--- START ---

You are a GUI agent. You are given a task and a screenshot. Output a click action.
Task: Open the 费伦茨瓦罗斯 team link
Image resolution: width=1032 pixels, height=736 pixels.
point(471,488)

--- END ---
--- START ---

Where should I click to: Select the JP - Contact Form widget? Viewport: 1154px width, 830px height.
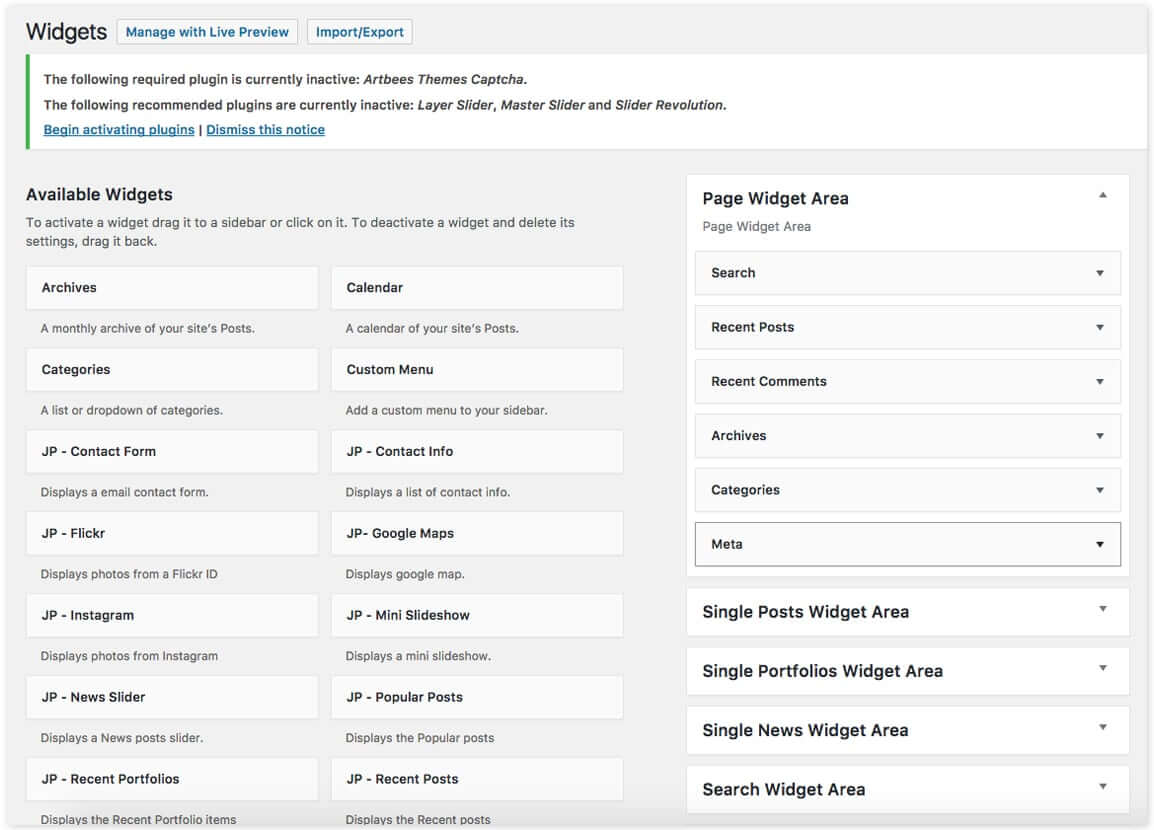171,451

--- END ---
--- START ---

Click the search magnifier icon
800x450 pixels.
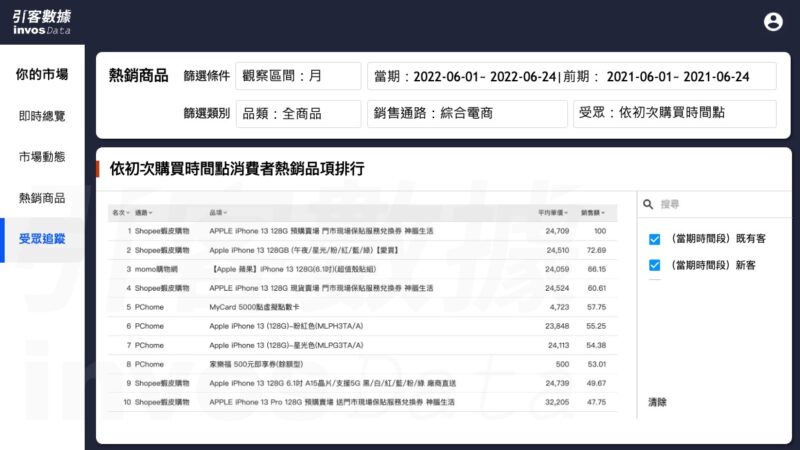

--- END ---

ACTION ITEM:
Would you please repeat exactly the lines above, starting at the line with "Click the search magnifier icon" and stopping at the line with "800x450 pixels.", both included?

RESULT FOR THIS TASK:
Click the search magnifier icon
800x450 pixels.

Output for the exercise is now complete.